▸ 任务说明
在关于 fmt.Sprintf 性能的摘录中，找出以含有“n := 10000000”的词句开头、以“t := time.Now().Sub(startT).Nanoseconds()”结尾的那一段，重新写出，并把其中的“startT”换成“beginT”。

▸ 所给摘录
▼

昨天晚上在地铁上,看了一篇公众号推送的文章—— 深度 | 从Go高性能日志库zap看如何实现高性能Go组件。
文章里提到了日志库使用fmt.Sprintf
带来的性能问题。我之前也写过一个基于fmt.Sprintf
的日志小轮子,当时也没有太关注这个方法的具体实现,今天有空,就稍微深入的研究一下源码吧。
我使用的go版本
go version go1.10.3 windows/amd64
一个简单的例子
package main
import (
"os"
"log"
"runtime/pprof"
"time"
"fmt"
)
type point struct {
x int
y int
}
func main() {
f, err := os.Create("sprintf_cpu.prof")
if err != nil {
log.Fatal("could not create CPU profile: ", err)
}
if err := pprof.StartCPUProfile(f); err != nil {
log.Fatal("could not start CPU profile: ", err)
}
defer pprof.StopCPUProfile()
n := 10000000
startT := time.Now()
p := point{1, 2}
for i := 0; i < n; i++ {
//fmt.Sprintf("Number: %d", i)
fmt.Sprintf("Point: %v", p)
}
t := time.Now().Sub(startT).Nanoseconds()
fmt.Printf("Running in %d nanoseconds \n", t)
fmt.Printf("%d nanoseconds per operation \n", t/int64(n))
}
执行结果:
Running in 2392430400 nanoseconds
239 nanoseconds per operation
来看一下pprof:
go.exe tool pprof .\main.exe .\sprintf_cpu.prof
(pprof) top
Showing nodes accounting for 1410ms, 58.75% of 2400ms total
Dropped 21 nodes (cum <= 12ms)
Showing top 10 nodes out of 41
flat flat% sum% cum cum%
310ms 12.92% 12.92% 1030ms 42.92% fmt.(*pp).printValue
290ms 12.08% 25.00% 310ms 12.92% runtime.mallocgc
160ms 6.67% 31.67% 250ms 10.42% fmt.(*fmt).fmt_integer
140ms 5.83% 37.50% 1540ms 64.17% fmt.(*pp).doPrintf
100ms 4.17% 41.67% 100ms 4.17% reflect.Value.Field
90ms 3.75% 45.42% 90ms 3.75% runtime.(*itabTableType).find
80ms 3.33% 48.75% 280ms 11.67% fmt.(*pp).handleMethods
80ms 3.33% 52.08% 1400ms 58.33% fmt.(*pp).printArg
80ms 3.33% 55.42% 180ms 7.50% fmt.getField
80ms 3.33% 58.75% 80ms 3.33% runtime.memmove
Sprintf
Sprintf函数的实现非常简单 一共只有7行代码:
func Sprintf(format string, a ...interface{}) string {
p := newPrinter() // [1]
p.doPrintf(format, a) // [2]
s := string(p.buf) // [3]
p.free() // [4]
return s
}
[1] 调用newPrinter()

▲

▸ 已存记录

▼

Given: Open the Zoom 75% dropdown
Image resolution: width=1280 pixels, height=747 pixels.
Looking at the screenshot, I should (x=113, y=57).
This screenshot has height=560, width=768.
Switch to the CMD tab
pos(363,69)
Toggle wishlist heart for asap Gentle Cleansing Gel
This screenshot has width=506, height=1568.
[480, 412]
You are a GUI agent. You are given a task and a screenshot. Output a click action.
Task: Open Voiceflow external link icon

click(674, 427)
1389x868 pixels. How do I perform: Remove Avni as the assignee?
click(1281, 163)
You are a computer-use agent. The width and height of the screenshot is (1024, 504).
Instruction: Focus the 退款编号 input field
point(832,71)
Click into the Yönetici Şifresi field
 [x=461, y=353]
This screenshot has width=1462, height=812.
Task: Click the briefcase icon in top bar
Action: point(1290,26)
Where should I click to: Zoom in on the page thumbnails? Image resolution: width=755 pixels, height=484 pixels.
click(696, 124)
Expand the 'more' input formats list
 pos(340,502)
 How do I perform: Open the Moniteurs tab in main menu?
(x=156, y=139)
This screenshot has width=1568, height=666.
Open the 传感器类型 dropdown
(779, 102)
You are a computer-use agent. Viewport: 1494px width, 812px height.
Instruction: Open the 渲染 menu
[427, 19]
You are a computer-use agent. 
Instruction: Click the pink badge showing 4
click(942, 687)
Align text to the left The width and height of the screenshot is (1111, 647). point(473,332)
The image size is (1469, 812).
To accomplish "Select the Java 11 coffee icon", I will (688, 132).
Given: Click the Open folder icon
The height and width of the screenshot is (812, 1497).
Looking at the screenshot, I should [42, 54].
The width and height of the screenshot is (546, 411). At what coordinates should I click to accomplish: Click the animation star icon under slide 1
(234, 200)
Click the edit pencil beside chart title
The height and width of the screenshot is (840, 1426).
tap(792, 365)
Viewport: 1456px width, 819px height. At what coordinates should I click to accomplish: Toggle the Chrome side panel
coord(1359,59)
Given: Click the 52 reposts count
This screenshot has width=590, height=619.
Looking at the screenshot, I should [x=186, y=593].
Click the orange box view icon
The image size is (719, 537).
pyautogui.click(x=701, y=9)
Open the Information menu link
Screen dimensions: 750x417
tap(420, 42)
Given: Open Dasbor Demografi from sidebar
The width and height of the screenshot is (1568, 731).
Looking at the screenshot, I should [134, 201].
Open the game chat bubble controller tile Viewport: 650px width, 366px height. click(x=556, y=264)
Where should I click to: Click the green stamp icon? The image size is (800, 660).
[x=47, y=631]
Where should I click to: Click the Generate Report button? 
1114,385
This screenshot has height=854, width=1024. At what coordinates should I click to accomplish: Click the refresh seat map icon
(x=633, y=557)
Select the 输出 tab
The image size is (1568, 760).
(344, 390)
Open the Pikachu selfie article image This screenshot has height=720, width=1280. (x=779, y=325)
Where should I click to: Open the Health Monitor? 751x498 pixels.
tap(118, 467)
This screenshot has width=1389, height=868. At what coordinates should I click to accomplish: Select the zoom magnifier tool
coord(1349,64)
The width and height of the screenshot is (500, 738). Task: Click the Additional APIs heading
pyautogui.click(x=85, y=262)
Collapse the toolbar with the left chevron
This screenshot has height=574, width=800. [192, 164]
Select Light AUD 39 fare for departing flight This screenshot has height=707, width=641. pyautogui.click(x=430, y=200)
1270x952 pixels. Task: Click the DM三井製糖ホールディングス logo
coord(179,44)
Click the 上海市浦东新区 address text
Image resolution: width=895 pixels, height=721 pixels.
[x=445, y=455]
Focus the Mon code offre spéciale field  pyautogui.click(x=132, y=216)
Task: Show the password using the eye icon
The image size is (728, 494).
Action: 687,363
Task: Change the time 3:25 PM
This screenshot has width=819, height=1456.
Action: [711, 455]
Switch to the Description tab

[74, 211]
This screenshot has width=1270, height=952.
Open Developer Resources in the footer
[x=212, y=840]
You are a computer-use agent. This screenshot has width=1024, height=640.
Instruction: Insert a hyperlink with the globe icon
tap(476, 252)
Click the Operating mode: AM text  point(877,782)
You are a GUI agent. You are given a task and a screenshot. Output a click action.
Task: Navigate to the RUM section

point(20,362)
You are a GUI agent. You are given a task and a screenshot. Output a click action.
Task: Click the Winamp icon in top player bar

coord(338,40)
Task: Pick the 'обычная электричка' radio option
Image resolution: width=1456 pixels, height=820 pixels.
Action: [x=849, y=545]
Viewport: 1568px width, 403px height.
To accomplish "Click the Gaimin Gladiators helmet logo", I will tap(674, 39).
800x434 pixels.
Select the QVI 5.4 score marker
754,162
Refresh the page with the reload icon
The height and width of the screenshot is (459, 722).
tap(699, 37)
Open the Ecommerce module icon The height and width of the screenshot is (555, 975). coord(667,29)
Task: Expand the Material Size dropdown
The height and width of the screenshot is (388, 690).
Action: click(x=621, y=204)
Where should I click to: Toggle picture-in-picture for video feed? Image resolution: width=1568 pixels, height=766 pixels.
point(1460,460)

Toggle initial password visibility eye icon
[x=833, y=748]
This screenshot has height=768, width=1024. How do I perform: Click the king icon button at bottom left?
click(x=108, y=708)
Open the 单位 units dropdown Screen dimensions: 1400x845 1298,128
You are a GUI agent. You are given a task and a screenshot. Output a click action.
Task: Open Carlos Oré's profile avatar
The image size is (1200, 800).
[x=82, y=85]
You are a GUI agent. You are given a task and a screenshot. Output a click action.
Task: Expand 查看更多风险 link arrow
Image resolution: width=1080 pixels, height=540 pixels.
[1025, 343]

▲

▸ 结果
n := 10000000
beginT := time.Now()
p := point{1, 2}
for i := 0; i < n; i++ {
//fmt.Sprintf("Number: %d", i)
fmt.Sprintf("Point: %v", p)
}
t := time.Now().Sub(beginT).Nanoseconds()